Member of Adelphi University’s Profiles in Success program.
Director, Read a Recipe for Literacy
Building Literacy and Community
To Mary Jo Weinig even the most complicated societal problems can be addressed in a simple way.
“I believe that if we’re going to make any progress on solving our problems, we are going to need to learn to communicate,” she says.
Communication skills, literacy, confidence, and a sense of connection are at the heart of Read a Recipe for Literacy, founded in 2007 under the auspices of the Weinig Foundation. Envisioned from the start to be a community-driven, locally inspired program with a flexible curriculum adaptable for any region, Ms. Weinig’s project has flourished in sites on Long Island and in Florida, where she and her husband split their time.
The first six-week program started with potatoes in Greenport, New York. Long a staple of the Long Island agricultural economy, and a favorite food for kids of all ages, Ms. Weinig saw more than a crop or a menu item; she recognized the potential for inter-connected story-telling and learning. Over several weeks, a group of elementary-age children gathered at the local library to hear from members of their community and to engage in a variety of activities related to each topic.
Among the guests, a potato farmer and the owner of a small food company that makes organic potato chips demonstrated their day-to-day lives and work. They also shared how important reading and writing were to their experiences. For the children, there were two common links: potatoes and weekly reading, writing, and speaking tasks.

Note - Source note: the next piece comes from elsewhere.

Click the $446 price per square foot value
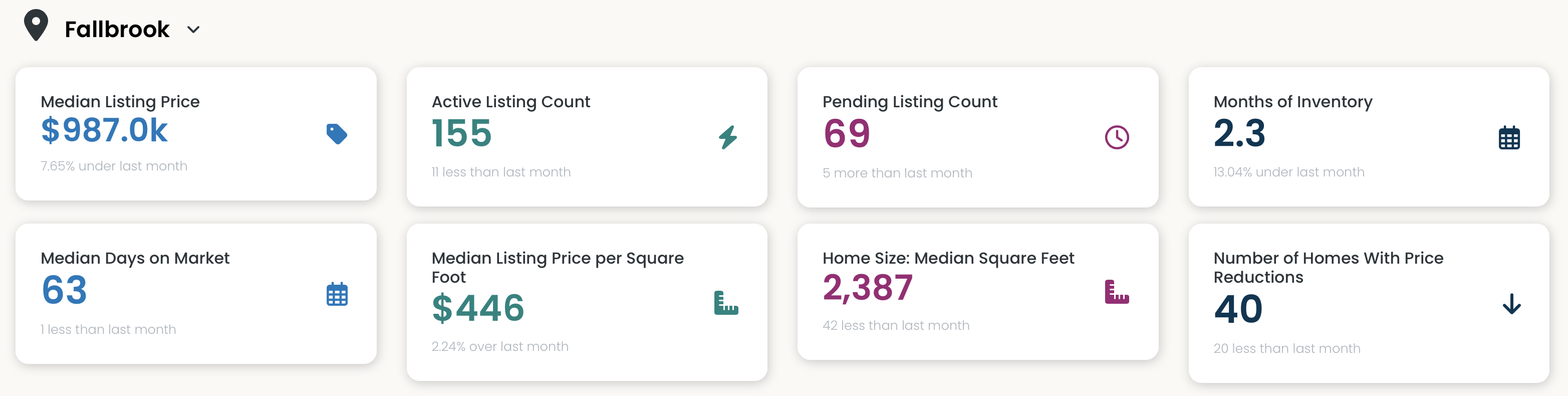This screenshot has width=1568, height=396. (x=478, y=308)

“Each child has a recipe book,” explains Ms. Weinig, “and they are encouraged to write their thoughts and responses to the presentations. They read and share ideas; they write, they read out loud, they draw, they engage in physical activity, and sometimes they cook together. At the end of the six weeks, they present their work to their parents and members of the community.”
“There are many ways to measure success,” says Ms. Weinig. “The children have fun, learn about the natural world, their community, their food, and all the while develop their communication skills. Parents go to a library, some for the first time. And local businesses are promoted through the guest speaker channel.”
Since that first model program in (2007), Read a Recipe for Literacy has worked with partners, including libraries, schools, and recreation centers to bring this program to their community.
One of the goals of Read a Recipe for Literacy is to create a community connection by customizing the curriculum to capture the uniqueness of a particular region. This is accomplished by involving local business owners, elected officials and volunteers to participate and share experiences. The community connection is furthered by building partnerships with local community based organizations. In Southold, for example, the program is strengthened through a partnership between Read a Recipe for Literacy and the Peconic Land Trust which supports working farms in that area. This partnership has allowed Read a Recipefor Literacy to add visits to a local farm and talks by working farmers to the Long Island curriculum.
“Nothing gets people more involved than food,” according to Ms. Weinig, “and it allows us through Read a Recipe for Literacy, to bring people together and to teach and inspire.”
In a time when organic and sustainable agriculture is booming, and farmer’s markets and slow-food cuisine are becoming more readily available, Read a Recipe for Literacy is striking a chord. Later this year, the program will make its first foray into the urban gardens and eateries of New York City in collaboration with the New York Restoration Project. There is much more on the horizon.